** RAW DATA follows **

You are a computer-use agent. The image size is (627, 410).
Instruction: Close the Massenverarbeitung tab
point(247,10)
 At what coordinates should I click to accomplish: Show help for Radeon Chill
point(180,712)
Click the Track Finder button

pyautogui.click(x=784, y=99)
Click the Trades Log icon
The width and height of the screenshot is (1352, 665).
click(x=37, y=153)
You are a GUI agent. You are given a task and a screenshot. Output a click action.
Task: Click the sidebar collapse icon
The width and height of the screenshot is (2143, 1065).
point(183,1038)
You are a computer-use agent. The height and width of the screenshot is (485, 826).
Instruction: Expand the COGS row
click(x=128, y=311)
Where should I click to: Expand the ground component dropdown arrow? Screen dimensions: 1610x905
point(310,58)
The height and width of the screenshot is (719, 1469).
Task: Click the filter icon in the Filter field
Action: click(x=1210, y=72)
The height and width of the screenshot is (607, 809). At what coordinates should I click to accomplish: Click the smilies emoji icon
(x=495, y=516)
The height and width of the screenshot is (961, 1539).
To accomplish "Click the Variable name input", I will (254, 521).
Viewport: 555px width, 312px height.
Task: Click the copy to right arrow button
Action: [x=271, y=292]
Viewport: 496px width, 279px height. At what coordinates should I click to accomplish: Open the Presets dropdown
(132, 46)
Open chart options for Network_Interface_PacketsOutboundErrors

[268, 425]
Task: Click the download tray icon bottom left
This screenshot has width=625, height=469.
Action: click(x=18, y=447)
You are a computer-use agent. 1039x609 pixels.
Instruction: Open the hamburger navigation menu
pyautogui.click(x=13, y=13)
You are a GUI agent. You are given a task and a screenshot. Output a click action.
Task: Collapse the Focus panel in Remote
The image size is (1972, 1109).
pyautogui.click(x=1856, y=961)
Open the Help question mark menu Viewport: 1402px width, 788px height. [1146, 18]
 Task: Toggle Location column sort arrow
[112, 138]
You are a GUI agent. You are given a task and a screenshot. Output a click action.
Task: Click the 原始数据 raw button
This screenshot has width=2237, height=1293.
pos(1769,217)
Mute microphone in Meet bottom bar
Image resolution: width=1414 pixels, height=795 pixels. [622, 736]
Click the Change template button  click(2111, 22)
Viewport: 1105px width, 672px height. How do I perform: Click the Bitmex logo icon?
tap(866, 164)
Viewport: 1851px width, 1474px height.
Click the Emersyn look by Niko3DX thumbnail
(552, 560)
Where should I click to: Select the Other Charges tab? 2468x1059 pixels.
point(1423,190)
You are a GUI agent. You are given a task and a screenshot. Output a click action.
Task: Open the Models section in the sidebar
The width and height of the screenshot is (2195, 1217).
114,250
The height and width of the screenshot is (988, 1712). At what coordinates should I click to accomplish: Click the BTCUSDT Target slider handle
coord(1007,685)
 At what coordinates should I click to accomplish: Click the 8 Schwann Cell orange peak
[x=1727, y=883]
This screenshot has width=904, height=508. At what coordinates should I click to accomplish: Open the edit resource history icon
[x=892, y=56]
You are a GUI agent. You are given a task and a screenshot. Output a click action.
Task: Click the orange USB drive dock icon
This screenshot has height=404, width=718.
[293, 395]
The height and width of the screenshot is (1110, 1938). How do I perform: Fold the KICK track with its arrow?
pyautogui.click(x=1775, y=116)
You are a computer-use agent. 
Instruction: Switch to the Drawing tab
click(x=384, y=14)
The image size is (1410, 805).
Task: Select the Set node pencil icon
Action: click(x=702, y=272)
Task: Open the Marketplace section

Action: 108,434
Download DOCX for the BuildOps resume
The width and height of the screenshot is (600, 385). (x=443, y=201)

** End of RAW DATA **

— EXERCISE PROMPT —
Every record above should be written out exactly.

— SOLUTION TO THIS EXERCISE —
You are a computer-use agent. The image size is (627, 410).
Instruction: Close the Massenverarbeitung tab
point(247,10)
 At what coordinates should I click to accomplish: Show help for Radeon Chill
point(180,712)
Click the Track Finder button

pyautogui.click(x=784, y=99)
Click the Trades Log icon
The width and height of the screenshot is (1352, 665).
click(x=37, y=153)
You are a GUI agent. You are given a task and a screenshot. Output a click action.
Task: Click the sidebar collapse icon
The width and height of the screenshot is (2143, 1065).
point(183,1038)
You are a computer-use agent. The height and width of the screenshot is (485, 826).
Instruction: Expand the COGS row
click(x=128, y=311)
Where should I click to: Expand the ground component dropdown arrow? Screen dimensions: 1610x905
point(310,58)
The height and width of the screenshot is (719, 1469).
Task: Click the filter icon in the Filter field
Action: click(x=1210, y=72)
The height and width of the screenshot is (607, 809). At what coordinates should I click to accomplish: Click the smilies emoji icon
(x=495, y=516)
The height and width of the screenshot is (961, 1539).
To accomplish "Click the Variable name input", I will (254, 521).
Viewport: 555px width, 312px height.
Task: Click the copy to right arrow button
Action: [x=271, y=292]
Viewport: 496px width, 279px height. At what coordinates should I click to accomplish: Open the Presets dropdown
(132, 46)
Open chart options for Network_Interface_PacketsOutboundErrors

[268, 425]
Task: Click the download tray icon bottom left
This screenshot has width=625, height=469.
Action: click(x=18, y=447)
You are a computer-use agent. 1039x609 pixels.
Instruction: Open the hamburger navigation menu
pyautogui.click(x=13, y=13)
You are a GUI agent. You are given a task and a screenshot. Output a click action.
Task: Collapse the Focus panel in Remote
The image size is (1972, 1109).
pyautogui.click(x=1856, y=961)
Open the Help question mark menu Viewport: 1402px width, 788px height. [1146, 18]
 Task: Toggle Location column sort arrow
[112, 138]
You are a GUI agent. You are given a task and a screenshot. Output a click action.
Task: Click the 原始数据 raw button
This screenshot has width=2237, height=1293.
pos(1769,217)
Mute microphone in Meet bottom bar
Image resolution: width=1414 pixels, height=795 pixels. [622, 736]
Click the Change template button  click(2111, 22)
Viewport: 1105px width, 672px height. How do I perform: Click the Bitmex logo icon?
tap(866, 164)
Viewport: 1851px width, 1474px height.
Click the Emersyn look by Niko3DX thumbnail
(552, 560)
Where should I click to: Select the Other Charges tab? 2468x1059 pixels.
point(1423,190)
You are a GUI agent. You are given a task and a screenshot. Output a click action.
Task: Open the Models section in the sidebar
The width and height of the screenshot is (2195, 1217).
114,250
The height and width of the screenshot is (988, 1712). At what coordinates should I click to accomplish: Click the BTCUSDT Target slider handle
coord(1007,685)
 At what coordinates should I click to accomplish: Click the 8 Schwann Cell orange peak
[x=1727, y=883]
This screenshot has width=904, height=508. At what coordinates should I click to accomplish: Open the edit resource history icon
[x=892, y=56]
You are a GUI agent. You are given a task and a screenshot. Output a click action.
Task: Click the orange USB drive dock icon
This screenshot has height=404, width=718.
[293, 395]
The height and width of the screenshot is (1110, 1938). How do I perform: Fold the KICK track with its arrow?
pyautogui.click(x=1775, y=116)
You are a computer-use agent. 
Instruction: Switch to the Drawing tab
click(x=384, y=14)
The image size is (1410, 805).
Task: Select the Set node pencil icon
Action: click(x=702, y=272)
Task: Open the Marketplace section

Action: 108,434
Download DOCX for the BuildOps resume
The width and height of the screenshot is (600, 385). (x=443, y=201)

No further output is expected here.